In example embodiments, each new triangle is added to either the left or right (one side or the other side) of a previous triangle. Reusing the edge just used (e.g., the one between triangle 0 and 1) is no longer a strip topology and is not encoded (folding back on the edge just used is not allowed). See FIG. 4.

Winding is preserved by flipping the direction of the shared edge. See FIG. 5.

Triangles may be rotated though such that triangle 1 could be specified with vertices at either {2, 1, 3}, {1, 3, 2}, or {3, 2, 1} as shown in FIG. 6. Each of these three variations is still a valid strip, only the barycentric mapping is affected.
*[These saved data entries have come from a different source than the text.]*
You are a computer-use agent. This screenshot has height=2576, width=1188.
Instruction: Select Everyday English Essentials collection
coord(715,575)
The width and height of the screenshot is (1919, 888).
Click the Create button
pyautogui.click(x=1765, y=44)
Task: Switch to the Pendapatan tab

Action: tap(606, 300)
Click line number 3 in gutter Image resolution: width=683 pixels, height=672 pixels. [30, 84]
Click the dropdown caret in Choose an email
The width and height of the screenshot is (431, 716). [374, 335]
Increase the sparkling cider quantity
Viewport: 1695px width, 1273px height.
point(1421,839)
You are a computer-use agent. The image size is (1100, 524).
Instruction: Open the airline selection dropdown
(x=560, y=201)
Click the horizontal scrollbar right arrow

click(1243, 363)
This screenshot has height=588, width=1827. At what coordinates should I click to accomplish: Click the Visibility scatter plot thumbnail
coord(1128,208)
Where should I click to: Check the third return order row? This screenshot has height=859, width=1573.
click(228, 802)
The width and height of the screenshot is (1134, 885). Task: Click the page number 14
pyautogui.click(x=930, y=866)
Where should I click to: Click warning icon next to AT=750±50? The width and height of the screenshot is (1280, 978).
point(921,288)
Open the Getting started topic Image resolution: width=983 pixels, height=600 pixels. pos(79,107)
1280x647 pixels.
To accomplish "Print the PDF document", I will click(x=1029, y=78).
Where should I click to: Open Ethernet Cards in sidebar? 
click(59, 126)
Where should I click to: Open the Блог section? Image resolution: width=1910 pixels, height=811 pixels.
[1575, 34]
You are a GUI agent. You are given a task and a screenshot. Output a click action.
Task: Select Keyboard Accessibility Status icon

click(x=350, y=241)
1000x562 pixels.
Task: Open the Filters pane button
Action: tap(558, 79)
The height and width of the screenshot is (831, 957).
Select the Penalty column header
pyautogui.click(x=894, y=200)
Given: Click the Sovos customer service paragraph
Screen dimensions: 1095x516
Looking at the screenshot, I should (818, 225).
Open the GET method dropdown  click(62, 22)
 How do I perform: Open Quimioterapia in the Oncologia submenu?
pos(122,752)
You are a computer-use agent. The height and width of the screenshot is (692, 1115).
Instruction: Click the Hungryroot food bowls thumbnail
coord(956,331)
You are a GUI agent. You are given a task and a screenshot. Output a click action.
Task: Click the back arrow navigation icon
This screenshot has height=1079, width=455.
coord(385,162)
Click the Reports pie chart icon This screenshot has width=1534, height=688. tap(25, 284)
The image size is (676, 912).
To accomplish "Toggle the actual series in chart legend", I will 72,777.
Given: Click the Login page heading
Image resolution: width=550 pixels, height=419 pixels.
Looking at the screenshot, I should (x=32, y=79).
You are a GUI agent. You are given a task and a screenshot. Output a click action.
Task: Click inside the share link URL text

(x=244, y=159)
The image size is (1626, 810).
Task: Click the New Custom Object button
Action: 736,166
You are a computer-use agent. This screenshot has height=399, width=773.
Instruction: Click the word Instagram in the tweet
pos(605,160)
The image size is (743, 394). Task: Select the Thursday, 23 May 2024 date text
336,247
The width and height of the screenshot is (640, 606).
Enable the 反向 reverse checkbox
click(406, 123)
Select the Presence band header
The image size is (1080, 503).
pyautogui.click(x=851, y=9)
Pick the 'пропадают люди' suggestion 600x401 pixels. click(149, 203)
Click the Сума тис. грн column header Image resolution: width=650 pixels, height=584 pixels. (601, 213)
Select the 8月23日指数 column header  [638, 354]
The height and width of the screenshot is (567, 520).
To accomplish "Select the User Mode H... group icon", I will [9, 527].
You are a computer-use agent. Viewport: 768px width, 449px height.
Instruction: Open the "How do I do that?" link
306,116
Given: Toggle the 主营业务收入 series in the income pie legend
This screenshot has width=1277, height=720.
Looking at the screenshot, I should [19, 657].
This rotation is supported by a new token format in example embodiments.

FIG. 7A shows that all vertices of a new triangle added to the strip can be reused—there is not always a new vertex being added (e.g., Triangle 3={4, 1, 0} versus {4, 1, new}).

FIG. 7B shows that meshes can be strips with “ears”, i.e., triangles that extend beyond the strip. A “turn back” signal can allow the “strip” to continue past such an “ear” triangle.

Meshes can be trivially supported with a “turn back” signal that allows a strip to continue past an “ear”. In the example of FIG. 7B, the strip 0, 1, 2, can continue to triangle 3 by adding a “turn back” token after 2 which causes the decoder to move back to use triangle 1 as the base for triangle 3 instead of using triangle 2 as the base.

By encoding the various states, an example embodiment can get by with 4-bits encoding 16 states as seen in FIG. 8 and below (the example token encoding bit patterns below are arbitrary and can be changed):


Token	v0 select	direction	action	token

0000	vA	Left	New	LN
0001	vA	Left	Explicit	LE
0010	vA	Right	New	RN
0011	vA	Right	Explicit	RE
0100	vB	Left	New	LN
0101	vB	Left	Explicit	LE
0110	vB	Right	New	RN
0111	vB	Right	Explicit	RE
1000	vC	Left	New	LN
1001	vC	Left	Explicit	LE
1010	vC	Right	New	RN
1011	vC	Right	Explicit	RE
1100	vA	(Left)	Start	ST
1101	vB	(Left)	Start	ST
1110	n/a	Turn Back	Turn Back	GB
1111	n/a	n/a	Degenerate	DG

In the example embodiment shown above, there are:

- 3 states (2 bits) for Left, Right, and Back
- 2 states (1 bit) for Implicit New versus Explicit Reuse (if reusing, add 5 bits for the explicit index, can be 4, 5, or 6 bits but constant for the block; alternative: fully implicit format, but with vertex replication)
- 2 states (1 bit) to indicate which rotation (only supports the “C” rotation)
- 3 states to start a new strip (use 3, 2, or 0 explicit indices)
- 1 state for degenerate triangles (used for complet indexing).

The example embodiment combines states rather than bits—16 states==4 bits with the following pattern:

- [Left, Right, Back]×2 Rotation×[New, Existing]
- +3 Start+1 Degenerate
- Start only needs 2 rotations versus full 3.

Degenerate State

When the complet needs to start or end on an even index in order to adjust an index for one triangle, it may need to occasionally pad the indices in order to bump the indices for successive triangles. In one embodiment, a degenerate token can be used to extend the length of the triangle block to force an even start or end for some triangle range. In example embodiments, even starts are required by the complet format when indexing greater than 32 triangles. A degenerate triangle can be included there because while the decoder will decode it, the ray tracing or rendering hardware will essentially ignore it. Specifically, in example embodiments, such degenerate triangles are used for complet indexing.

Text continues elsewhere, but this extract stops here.